§ Exercise brief
Find the line with "You are a GUI" in the entries below, then reproduce it and every line after it down to and including the line with "Given: Click the 空き cell in 棚3 row", exactly.

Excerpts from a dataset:
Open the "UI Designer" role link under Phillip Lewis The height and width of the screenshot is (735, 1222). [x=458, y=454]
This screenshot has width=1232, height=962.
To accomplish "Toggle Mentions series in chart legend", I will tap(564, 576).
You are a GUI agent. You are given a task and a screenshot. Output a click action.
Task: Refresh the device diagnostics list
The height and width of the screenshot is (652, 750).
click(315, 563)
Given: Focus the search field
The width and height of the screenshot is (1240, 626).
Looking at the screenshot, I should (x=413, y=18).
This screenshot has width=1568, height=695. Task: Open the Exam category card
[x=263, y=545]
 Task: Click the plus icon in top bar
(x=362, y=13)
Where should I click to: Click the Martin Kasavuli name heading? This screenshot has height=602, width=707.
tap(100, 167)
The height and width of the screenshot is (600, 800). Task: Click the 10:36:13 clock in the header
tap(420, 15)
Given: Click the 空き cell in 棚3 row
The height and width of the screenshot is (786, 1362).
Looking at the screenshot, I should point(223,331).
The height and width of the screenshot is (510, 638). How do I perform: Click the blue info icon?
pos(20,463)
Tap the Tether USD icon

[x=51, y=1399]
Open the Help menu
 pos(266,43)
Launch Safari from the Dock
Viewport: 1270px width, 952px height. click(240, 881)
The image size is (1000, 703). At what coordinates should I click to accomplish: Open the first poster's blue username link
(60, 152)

§ Output
You are a GUI agent. You are given a task and a screenshot. Output a click action.
Task: Refresh the device diagnostics list
The height and width of the screenshot is (652, 750).
click(315, 563)
Given: Focus the search field
The width and height of the screenshot is (1240, 626).
Looking at the screenshot, I should (x=413, y=18).
This screenshot has width=1568, height=695. Task: Open the Exam category card
[x=263, y=545]
 Task: Click the plus icon in top bar
(x=362, y=13)
Where should I click to: Click the Martin Kasavuli name heading? This screenshot has height=602, width=707.
tap(100, 167)
The height and width of the screenshot is (600, 800). Task: Click the 10:36:13 clock in the header
tap(420, 15)
Given: Click the 空き cell in 棚3 row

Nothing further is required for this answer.